Meeting procurement and distribution targets is one step, but getting people to use malaria control interventions is another challenge. As the director of a prominent Nigerian NGO recently said, “… ‘though about 35.6 million nets have been distributed across the country, it is highly under utilized,’ which according to him is responsible for the high death rate associated with malaria.”

Nigeria provides an instructive case. The roadmap for 2010 called for 62.9m LLINs of which 4.4m were already in place and pledges were set for 49.4m. This left a gap of 9.2m.  While the RBM 2010 roadmap analysis shows that Nigeria met its LLIN target, the implication is that the target did not include the gap.  Now the 2011 roadmap for Nigeria now shows that resources are in hand for both the 9.2m gap from the 2010 campaign plus an additional 8.2 m for routine distribution in clinics as a keep-up measure.

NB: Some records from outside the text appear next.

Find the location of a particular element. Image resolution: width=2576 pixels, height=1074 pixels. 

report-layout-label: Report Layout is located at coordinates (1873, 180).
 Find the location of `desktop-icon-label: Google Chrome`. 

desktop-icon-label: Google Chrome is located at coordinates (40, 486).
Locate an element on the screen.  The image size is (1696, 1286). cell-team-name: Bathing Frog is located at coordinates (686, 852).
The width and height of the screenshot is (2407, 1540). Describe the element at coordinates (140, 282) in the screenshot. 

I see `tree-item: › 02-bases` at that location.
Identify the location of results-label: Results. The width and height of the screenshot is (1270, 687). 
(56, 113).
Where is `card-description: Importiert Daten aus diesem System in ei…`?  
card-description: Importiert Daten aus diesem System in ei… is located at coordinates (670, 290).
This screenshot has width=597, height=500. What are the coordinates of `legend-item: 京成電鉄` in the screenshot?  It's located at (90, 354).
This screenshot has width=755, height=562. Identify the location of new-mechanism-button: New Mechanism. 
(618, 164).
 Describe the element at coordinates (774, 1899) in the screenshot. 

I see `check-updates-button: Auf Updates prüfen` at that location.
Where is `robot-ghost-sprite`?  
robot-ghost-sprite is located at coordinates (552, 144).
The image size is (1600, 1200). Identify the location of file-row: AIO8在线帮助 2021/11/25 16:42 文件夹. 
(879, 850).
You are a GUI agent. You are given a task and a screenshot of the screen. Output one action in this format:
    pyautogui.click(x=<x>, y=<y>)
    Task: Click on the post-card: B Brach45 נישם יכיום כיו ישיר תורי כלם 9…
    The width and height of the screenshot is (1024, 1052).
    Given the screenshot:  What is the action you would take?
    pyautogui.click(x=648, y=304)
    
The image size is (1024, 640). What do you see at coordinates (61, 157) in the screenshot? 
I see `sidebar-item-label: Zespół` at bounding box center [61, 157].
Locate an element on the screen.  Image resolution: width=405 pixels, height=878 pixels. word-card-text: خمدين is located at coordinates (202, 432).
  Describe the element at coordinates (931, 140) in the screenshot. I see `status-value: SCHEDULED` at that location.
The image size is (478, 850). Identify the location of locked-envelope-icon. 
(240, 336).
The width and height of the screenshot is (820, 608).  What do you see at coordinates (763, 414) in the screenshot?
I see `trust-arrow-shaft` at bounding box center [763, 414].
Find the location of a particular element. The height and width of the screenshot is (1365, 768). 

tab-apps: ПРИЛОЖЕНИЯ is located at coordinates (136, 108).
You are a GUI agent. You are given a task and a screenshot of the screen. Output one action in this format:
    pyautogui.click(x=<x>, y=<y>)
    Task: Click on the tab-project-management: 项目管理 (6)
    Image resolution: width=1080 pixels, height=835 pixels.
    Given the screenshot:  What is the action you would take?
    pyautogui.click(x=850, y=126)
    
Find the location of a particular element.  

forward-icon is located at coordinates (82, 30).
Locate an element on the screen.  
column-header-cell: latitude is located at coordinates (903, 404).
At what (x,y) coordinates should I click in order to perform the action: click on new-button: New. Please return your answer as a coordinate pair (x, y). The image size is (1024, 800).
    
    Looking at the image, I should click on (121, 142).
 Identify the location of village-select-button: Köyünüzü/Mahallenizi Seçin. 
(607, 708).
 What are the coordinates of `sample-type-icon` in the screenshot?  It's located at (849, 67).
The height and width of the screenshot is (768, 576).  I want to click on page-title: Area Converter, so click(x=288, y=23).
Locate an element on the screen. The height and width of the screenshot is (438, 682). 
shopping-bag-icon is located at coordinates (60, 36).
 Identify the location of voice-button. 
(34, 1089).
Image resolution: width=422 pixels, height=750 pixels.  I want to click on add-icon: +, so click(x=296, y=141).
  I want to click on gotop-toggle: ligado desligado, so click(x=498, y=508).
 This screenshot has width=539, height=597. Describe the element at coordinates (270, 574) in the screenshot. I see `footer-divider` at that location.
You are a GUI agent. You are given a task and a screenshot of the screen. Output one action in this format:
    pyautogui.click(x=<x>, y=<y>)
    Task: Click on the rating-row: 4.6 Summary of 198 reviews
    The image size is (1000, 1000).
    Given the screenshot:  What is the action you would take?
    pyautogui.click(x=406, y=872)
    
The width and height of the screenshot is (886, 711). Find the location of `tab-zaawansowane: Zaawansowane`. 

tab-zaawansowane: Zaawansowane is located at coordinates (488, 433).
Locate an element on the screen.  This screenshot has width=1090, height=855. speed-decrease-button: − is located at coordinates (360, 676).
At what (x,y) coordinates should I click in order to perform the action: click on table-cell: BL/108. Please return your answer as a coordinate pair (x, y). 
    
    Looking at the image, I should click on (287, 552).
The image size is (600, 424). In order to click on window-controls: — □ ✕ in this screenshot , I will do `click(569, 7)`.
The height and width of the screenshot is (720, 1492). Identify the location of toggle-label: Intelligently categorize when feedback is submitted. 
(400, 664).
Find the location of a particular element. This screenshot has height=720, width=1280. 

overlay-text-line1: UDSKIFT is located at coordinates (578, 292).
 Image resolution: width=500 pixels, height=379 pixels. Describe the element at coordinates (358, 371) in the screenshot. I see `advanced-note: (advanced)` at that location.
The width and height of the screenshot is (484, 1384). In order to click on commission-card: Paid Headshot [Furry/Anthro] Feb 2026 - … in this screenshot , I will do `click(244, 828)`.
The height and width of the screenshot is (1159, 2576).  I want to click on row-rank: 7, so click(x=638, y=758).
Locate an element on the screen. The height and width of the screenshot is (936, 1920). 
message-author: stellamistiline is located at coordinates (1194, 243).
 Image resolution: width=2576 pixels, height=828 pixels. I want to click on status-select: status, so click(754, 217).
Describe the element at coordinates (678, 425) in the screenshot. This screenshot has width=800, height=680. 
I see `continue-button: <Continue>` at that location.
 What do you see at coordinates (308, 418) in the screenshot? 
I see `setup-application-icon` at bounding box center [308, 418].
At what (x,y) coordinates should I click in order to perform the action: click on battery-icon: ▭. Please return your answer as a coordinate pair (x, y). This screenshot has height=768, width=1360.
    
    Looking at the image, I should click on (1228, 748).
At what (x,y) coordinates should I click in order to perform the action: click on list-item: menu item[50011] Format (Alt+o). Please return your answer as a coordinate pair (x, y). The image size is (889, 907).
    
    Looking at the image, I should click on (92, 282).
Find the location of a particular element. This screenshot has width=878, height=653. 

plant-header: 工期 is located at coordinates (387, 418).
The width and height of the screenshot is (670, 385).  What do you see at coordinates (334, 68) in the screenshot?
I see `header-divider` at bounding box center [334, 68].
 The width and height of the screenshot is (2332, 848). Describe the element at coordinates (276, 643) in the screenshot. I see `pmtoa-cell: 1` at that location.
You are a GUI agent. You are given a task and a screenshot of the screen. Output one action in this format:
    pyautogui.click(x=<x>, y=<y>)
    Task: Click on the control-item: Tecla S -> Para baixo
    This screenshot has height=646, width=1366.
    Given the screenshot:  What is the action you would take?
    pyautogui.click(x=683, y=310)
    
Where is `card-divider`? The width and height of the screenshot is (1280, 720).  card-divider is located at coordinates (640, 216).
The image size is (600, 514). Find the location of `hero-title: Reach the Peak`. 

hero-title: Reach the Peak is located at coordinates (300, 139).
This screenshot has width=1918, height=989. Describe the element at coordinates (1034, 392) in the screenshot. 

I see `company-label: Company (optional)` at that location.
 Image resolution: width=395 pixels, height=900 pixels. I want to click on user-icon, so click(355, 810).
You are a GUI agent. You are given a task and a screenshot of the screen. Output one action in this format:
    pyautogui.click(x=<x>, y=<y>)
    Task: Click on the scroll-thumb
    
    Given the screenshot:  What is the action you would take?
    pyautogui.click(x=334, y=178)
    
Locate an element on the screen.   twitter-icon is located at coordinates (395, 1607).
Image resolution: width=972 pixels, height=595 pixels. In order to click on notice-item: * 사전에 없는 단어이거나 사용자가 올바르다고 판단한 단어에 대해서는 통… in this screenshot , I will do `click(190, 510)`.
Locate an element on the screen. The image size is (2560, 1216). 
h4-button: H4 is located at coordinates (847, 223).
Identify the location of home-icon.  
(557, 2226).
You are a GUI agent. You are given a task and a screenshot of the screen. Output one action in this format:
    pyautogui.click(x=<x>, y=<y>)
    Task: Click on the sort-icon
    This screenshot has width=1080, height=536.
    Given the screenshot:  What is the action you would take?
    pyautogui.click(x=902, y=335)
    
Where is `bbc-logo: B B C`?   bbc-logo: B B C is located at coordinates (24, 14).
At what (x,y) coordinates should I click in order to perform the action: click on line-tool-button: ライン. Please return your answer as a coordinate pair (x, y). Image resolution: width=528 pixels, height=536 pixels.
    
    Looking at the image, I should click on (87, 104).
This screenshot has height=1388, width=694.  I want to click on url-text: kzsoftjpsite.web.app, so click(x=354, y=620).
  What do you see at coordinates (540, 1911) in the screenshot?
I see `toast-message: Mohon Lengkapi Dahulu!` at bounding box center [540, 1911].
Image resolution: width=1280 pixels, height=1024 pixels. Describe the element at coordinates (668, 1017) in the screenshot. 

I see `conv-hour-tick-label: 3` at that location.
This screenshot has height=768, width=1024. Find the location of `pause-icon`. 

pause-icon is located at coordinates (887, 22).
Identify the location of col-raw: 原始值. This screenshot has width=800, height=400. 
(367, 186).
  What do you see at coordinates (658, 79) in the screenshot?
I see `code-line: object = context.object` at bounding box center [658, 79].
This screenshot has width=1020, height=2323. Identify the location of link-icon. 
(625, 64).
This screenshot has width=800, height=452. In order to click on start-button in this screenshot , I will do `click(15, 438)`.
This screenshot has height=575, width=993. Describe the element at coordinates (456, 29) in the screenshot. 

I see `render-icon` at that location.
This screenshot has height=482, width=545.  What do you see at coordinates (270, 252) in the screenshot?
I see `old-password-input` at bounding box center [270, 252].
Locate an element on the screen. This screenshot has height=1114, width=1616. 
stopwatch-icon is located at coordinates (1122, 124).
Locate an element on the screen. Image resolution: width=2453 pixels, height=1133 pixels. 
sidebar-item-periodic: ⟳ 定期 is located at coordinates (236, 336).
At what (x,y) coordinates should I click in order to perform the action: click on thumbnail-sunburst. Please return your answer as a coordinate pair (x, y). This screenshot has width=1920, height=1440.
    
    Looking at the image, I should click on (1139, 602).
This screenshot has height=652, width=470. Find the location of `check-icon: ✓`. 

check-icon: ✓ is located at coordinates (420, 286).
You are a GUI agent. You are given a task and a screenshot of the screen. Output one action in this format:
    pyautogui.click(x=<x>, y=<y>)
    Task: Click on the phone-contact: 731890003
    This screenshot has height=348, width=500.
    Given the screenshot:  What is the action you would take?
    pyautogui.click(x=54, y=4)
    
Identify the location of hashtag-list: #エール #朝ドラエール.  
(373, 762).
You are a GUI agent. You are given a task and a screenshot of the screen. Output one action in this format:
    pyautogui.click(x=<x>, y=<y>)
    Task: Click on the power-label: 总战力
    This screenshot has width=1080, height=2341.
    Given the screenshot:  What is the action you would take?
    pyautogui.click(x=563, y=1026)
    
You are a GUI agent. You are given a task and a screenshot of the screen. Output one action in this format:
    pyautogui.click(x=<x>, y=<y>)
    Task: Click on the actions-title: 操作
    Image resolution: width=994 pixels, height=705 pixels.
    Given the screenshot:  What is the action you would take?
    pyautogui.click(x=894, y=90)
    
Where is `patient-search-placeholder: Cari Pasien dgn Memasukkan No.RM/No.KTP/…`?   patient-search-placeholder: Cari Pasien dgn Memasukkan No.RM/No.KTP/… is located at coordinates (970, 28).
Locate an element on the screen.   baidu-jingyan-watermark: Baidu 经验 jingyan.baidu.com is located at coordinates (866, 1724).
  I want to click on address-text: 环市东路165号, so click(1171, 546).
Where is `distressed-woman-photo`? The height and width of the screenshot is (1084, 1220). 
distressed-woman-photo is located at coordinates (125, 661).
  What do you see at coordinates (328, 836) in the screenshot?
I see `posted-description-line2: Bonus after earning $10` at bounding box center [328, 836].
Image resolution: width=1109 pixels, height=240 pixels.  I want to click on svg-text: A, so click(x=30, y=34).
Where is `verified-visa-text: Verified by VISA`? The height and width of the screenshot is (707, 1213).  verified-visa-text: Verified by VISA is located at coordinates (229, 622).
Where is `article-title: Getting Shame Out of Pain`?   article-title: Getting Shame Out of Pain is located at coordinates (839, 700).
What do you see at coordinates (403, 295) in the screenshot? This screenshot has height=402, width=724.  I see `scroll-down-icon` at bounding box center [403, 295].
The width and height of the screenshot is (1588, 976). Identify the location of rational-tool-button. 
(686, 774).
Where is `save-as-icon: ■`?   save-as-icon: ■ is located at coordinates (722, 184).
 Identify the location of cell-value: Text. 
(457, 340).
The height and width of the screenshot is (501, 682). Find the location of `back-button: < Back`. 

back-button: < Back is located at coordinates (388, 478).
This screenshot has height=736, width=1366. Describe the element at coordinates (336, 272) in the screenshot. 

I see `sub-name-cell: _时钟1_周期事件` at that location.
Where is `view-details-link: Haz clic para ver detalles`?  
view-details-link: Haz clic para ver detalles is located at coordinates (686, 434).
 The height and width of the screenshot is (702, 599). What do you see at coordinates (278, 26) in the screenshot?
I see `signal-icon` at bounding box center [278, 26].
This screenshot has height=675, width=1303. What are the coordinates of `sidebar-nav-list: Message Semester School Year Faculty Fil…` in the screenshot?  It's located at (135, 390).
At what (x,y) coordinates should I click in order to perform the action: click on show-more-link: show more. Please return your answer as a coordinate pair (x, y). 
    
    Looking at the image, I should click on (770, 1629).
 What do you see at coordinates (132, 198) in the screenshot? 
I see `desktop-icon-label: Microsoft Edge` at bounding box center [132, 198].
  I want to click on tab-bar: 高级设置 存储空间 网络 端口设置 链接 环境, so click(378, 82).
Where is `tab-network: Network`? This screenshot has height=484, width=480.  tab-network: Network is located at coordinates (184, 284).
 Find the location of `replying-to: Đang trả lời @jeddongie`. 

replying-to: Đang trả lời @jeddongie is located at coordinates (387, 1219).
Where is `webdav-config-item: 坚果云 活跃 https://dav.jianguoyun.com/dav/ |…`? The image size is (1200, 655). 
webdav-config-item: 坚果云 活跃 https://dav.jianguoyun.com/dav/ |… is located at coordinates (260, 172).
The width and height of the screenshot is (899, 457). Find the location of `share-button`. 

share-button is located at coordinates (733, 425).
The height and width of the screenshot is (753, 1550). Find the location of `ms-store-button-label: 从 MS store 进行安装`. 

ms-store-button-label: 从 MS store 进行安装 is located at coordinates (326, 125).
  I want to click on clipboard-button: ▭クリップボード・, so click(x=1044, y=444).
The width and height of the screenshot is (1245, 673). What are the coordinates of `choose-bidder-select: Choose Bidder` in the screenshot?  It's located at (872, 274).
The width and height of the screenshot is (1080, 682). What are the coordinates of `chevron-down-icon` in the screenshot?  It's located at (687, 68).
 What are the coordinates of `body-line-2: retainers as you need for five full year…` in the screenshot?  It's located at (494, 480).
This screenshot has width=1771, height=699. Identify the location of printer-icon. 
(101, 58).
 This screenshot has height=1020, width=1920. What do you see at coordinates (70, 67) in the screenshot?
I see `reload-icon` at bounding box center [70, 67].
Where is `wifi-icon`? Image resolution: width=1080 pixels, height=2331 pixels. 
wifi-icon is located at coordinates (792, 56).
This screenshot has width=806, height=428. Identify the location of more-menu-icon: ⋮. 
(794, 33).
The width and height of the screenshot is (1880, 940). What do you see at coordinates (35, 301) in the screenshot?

The gross figures do not fully reflect the fact that of the 36 states (plus one capital territory), campaign distribution of LLINs continued from 2010 into 2011 in 17 states. So far 9 or the 17 have completed distribution, but by carrying the campaign into 2011 additional delays were met in the remainder due to national elections, delayed local funding for the effort, and distribution logistics. So again while the roadmaps help identify commodity gaps, they do not always identify the challenges at the level of distribution and use.

The roadmap process is an important planning tool. It needs to be supplemented with plans for logistical support and health education to encourage use of the malaria commodities and services that are eventually distributed.  For example, Nigeria estimates that it needs close to $17m for Monitoring and Evaluation and Information. Education and Communication. We can see from the Nigerian roadmaps that this planning needs to be a continuous process – not only is annual resupply of ACTs, RDTs and SP for IPTp needed, but also continuous stocks of nets for routine, keep-up services.